Choque de visões e algum consenso: faltam gasodutos
O governo federal herdou as diretrizes do Novo Mercado de Gás, que começou a ser desenhado no governo de Michel Temer (MDB): ampliar o mercado livre, com alinhamento entre legislações federais e estaduais; e redução da presença da Petrobras no setor.
As visões se dividem, em linhas gerais, entre a oferta de gás natural mais barato para a indústria instalada e o direcionamento para bancar investimentos em nova capacidade de produção de fertilizantes, produtos químicos e movimentação e processamento de gás natural.
Há algum consenso: o gás natural no Brasil é caro e falta infraestrutura. Hoje, o Gás para Empregar traz uma solução que agrada agentes que até pouco tempo eram contrários a destinar dinheiro público para a construção de gasodutos.
Prevê o reconhecimento dos custos da nova infraestrutura nos contratos de partilha do pré-sal. Assim, diferentemente de iniciativas passadas (as versões do Brasduto), o custo não recairia sobre as tarifas de transporte ou energia — caso da âncora térmica.
Levar esse gás novo até onde?
Mas para por aí. Consumidores com uma demanda adormecida por gás natural defendem que usar esses recursos para o escoamento do gás natural mais barato até a costa já é suficiente – e mais eficiente para o desejo do governo Lula de reindustrialização do país.
Nas conversas entre agentes e o governo está presente o argumento do bônus ambiental — ou seja, substituir combustíveis mais poluentes e de maior emissão de gases do efeito estufa (GEE) pelo gás natural.
O Gás para Empregar pretende viabilizar leilões de gás natural da União, acrescidos de volumes adicionais por meio da permuta (swap) pelo óleo destinado à comercialização pela PPSA.
- Pelas previsões atuais, a parcela de gás natural da União alcançará um pico de 3,2 milhões de m³/dia de gás natural em 2029 – hoje, mal passa dos 200 mil m³/dia. É pouco e, para isso, o óleo será usado na permuta – PPSA terá 3 milhões de m³/dia de gás natural para comercialização em 2029.

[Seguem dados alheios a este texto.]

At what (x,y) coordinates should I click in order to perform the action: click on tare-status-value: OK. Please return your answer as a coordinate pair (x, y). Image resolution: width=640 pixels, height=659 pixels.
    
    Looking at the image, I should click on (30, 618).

Hoje há dois grandes grupos envolvidos nas articulações: o Fórum do Gás, hoje coordenado pela Abrace (grandes consumidores industriais) e a Coalizão pela Competitividade Gás Natural (CCGNMP), liderada pela Abemi (engenharia industrial).

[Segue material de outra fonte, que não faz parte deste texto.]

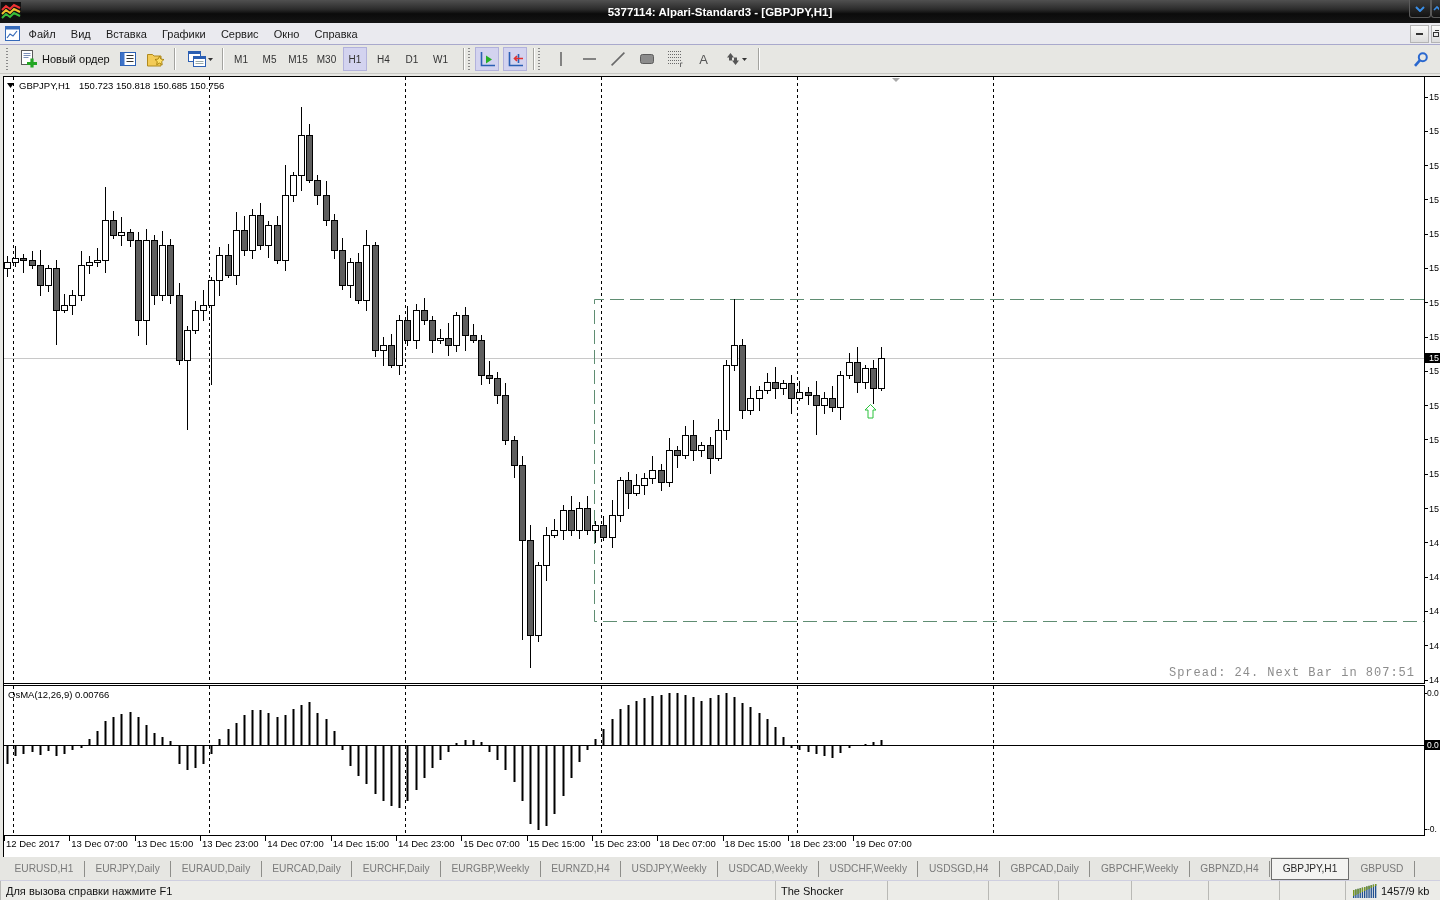 The image size is (1440, 900). Describe the element at coordinates (240, 34) in the screenshot. I see `menu-item: Сервис` at that location.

Do Fórum do Gás, vem a defesa do mercado livre, sem seleção de setores industriais – seria uma forma mais eficiente de antecipar efeitos econômicos, com um choque de competitividade para a indústria doméstica.
Da Coalizão, um programa estratégico de país, de redução da dependência de fertilizantes, com o valor agregado da indústria química e a expansão do acesso ao gás natural. A Abiquim (química) faz a coordenação técnica.

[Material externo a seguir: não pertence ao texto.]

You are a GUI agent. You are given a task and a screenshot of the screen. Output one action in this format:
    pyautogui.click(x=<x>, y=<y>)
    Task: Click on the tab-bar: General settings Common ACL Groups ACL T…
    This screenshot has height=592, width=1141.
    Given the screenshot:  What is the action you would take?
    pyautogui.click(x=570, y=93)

Defendem também aplicações em transportes e a geração térmica.
Um estudo foi contratado com os pesquisadores da PUC-Rio, Eloi Fernandez e Edmar Almeida. O material deve ser concluído dentro de dois meses e entregue aos ministros Geraldo Alckmin (PSB), da Indústria e Comércio; e Alexandre Silveira, no MME.
Abrace: leilão de gás de longo prazo
A Abrace, que representa empresas tanto do setor industrial, incluindo da química e fertilizantes, apresentou nesta semana ao MME propostas para um leilão de longo prazo.
O foco seria a entrada de novos campos, necessariamente vinculados a novas infraestruturas e plantas industriais, com vínculos de cinco a quinze anos – algo como um leilão A-5 dos moldes do setor elétrico.
É o formato que, segundo a associação, pode viabilizar investimentos mais robustos em infraestrutura como gasodutos para atender aos consumidores livres e termelétricas, por exemplo.
Colocam ainda como opção a criação de leilões para um mercado secundário estruturado de gás natural. A ideia é que outros agentes, como distribuidoras e comercializadoras, pudessem aderir e ofertar eventuais sobras de gás.
Citam a implementação do gas release, que está atualmente em avaliação pela ANP, e mecanismos de diminuir barreiras para aumentar o mercado de consumidores livres de gás.